▶ Texto selecionado:
══════════════════════════════
Às 10:52 da tarde, junho 09, 2009 , Blogger JOSÉ MANUEL CORREIA disse...

Viva CL.

Muito obrigado pelo seu comentário e pelas dúvidas que coloca.

Sobre as questões concretas que invoca, posso dizer-lhe, ainda que abreviadamente, desde já, o seguinte:

- o lucro é gerado na compra do trabalho presente e na sua venda como trabalho passado pelo capitalista ao trabalhador assalariado; é gerado, portanto, na esfera da circulação das mercadorias, ou, melhor, na circulação do trabalho enquanto mercadoria universal;
- como é fácil de constatar, a troca que aí ocorre é uma troca desigual, pois X horas de trabalho presente são vendidas pelo preço Y (o salário), ao qual correspondem X-(X.l') horas de trabalho passado ou o preço Y+(Y.l'), em que l' é a taxa de lucro;
- a génese do lucro, a determinação da sua taxa e a forma pela qual se processa a sua apropriação pelos diversos capitalistas são questões diversas;
- as trocas entre os capitalistas e os trabalhadores assalariados não são trocas directas; os capitalistas que produzem meios de produção, por exemplo, compram trabalho aos trabalhadores, mas não lhes vendem nada directamente; enquanto os capitalistas que produzem meios de subsistência são quem realiza trocas completas (ainda que intermediadas pela moeda) com os trabalhadores assalariados, comprando-lhes trabalho presente e vendendo-lhes trabalho passado;
- porque são quem vende trabalho passado aos trabalhadores, os capitalistas do ramo dos meios de subsistência vendem maior quantidade de trabalho passado do que a quantidade de trabalho presente que compraram, porque o vendem aos trabalhadores empregados nos dois ramos da produção social (meios de produção e meios de subsistência);
- aparentemente, no ramo dos meios de subsistência seria realizado um lucro extra, correspondente ao lucro que os capitalistas do ramo dos meios de produção não teriam oportunidade de realizar;
- acontece que os meios de subsistência são produzidos com trabalho presente comprado directamente e com meios de produção, os quais, por sua vez, também são produzidos com trabalho presente;
- deste modo, ao comprarem meios de produção, os produtores de meios de subsistência estão comprando, indirectamente, o trabalho presente empregado naquele ramo da produção, e com essa compra realizam o lucro dos capitalistas daquele ramo;
- o lucro extra que aparentemente seria realizado no ramo dos meios de subsistência, porque venderia maior quantidade de trabalho passado do que aquela que comprara como trabalho presente, é afinal distribuído ao ramo dos meios de produção;
- como se vê, a apropriação individual do lucro é efectuada por distribuição do lucro total por entre os capitalistas dos dois ramos da produção social;
- para além da forma como se processa a distribuição do lucro, falta determinar em que proporção cada um dos capitalistas o recebe, se proporcionalmente ao trabalho presente que compra (representado pelo capital empregado em salários) ou se proporcionalmente à totalidade do capital empregado;
- se todo o capital é empregado na compra de trabalho, seja directamente como trabalho presente, seja indirectamente como trabalho passado, e se todo ele reaparece acrescidamente pela sua venda aos trabalhadores assalariados, é lógico que a repartição do lucro se efectiva através da aplicação de taxas de lucro similares à totalidade do capital empregado.
══════════════════════════════
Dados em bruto
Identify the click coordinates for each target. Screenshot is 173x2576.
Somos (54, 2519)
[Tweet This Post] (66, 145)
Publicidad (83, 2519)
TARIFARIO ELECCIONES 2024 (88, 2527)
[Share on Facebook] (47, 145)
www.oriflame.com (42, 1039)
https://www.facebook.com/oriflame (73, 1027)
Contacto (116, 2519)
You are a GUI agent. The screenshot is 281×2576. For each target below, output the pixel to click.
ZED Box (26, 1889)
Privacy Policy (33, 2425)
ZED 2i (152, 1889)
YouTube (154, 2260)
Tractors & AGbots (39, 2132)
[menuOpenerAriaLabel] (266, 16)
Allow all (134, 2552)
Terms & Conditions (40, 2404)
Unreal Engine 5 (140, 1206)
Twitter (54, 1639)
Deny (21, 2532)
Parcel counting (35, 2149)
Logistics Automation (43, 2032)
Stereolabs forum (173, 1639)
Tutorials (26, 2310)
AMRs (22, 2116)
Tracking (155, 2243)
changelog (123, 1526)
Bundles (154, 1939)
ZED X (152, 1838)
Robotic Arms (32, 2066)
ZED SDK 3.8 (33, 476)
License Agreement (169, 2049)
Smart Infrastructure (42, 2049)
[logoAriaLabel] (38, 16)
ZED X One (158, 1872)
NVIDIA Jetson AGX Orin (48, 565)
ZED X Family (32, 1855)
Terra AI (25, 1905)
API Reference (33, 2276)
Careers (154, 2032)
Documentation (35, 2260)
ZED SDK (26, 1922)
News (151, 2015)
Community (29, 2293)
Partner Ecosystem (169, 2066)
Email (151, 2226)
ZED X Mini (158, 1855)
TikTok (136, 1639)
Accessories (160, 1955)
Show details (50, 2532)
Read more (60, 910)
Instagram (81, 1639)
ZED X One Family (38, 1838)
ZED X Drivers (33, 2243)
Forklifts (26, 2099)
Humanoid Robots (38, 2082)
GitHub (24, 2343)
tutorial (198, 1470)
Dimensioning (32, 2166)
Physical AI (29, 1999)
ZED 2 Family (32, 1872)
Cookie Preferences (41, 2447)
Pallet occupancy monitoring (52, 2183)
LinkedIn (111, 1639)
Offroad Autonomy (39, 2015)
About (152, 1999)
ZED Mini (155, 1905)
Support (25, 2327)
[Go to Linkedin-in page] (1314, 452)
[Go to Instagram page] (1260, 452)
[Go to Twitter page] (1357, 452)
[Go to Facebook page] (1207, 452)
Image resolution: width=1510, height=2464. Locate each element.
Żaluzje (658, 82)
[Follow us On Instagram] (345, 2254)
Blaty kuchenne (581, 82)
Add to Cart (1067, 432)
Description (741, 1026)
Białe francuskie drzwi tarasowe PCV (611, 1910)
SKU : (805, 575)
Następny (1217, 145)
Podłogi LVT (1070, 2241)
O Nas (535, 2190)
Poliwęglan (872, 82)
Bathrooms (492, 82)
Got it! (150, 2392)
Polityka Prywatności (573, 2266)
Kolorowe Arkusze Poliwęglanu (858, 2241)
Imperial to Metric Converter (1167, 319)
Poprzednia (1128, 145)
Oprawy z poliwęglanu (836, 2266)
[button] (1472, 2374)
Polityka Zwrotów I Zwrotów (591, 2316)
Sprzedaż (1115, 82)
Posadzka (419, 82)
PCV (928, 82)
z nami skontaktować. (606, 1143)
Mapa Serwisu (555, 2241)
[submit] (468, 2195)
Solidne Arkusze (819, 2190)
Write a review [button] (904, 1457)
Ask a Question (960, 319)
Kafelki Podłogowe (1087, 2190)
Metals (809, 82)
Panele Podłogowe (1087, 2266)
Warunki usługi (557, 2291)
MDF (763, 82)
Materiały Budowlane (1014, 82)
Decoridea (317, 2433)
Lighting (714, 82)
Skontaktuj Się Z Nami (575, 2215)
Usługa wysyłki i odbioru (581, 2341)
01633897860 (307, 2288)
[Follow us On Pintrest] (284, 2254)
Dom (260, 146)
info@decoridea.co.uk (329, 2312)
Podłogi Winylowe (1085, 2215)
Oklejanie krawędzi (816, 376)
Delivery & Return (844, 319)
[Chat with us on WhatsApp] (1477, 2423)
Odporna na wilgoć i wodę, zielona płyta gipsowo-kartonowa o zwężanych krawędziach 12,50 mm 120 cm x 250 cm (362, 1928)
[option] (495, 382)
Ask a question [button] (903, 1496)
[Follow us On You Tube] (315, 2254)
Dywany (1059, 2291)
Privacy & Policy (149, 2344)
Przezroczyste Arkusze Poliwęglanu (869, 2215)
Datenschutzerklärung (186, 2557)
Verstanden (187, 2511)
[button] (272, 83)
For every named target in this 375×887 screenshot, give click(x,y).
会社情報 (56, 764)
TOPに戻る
══════════════════════════════
▶ Tarefas propostas:
1. Indique as questões que o comentário sobre o lucro declara serem diversas entre si.
2. No comentário sobre o lucro, o que designa a letra l'?
3. Escreva a continuação do comentário sobre o lucro a partir do ponto em que termina.
Os dados são material à parte e não pertencem ao comentário sobre o lucro.

▶ Respostas por ordem:
1.
- A génese do lucro
- A determinação da sua taxa
- A forma pela qual se processa a sua apropriação pelos diversos capitalistas

2. A taxa de lucro.

3.
A concepção do Marx de que o lucro seria determinado pela taxa de mais-valia, e não pela taxa de lucro, não tem qualquer consistência, porque deriva duma concepção errada da sua génese como trabalho suplementar gratuito fornecido pela força de trabalho. Desta concepção resultava a apropriação individual directa e na proporção da parte do capital empregada como salários, o que entrava em contradição com a realidade e com os fundamentos do capitalismo.

Não sei se fui claro o suficiente para dissipar as suas dúvidas com esta resposta breve. De qualquer modo, na segunda parte deste texto, que será publicada proximamente, abordo mais pormenorizadamente algumas destas questões. Se ainda ficou com dúvidas, é aguardar mais uns dias.

Volte sempre.

JMC

 
Às 12:21 da tarde, junho 11, 2009 , Blogger CL disse...

Fiquei esclarecido das dúvidas anteriores. Entretanto surgiram-me outras.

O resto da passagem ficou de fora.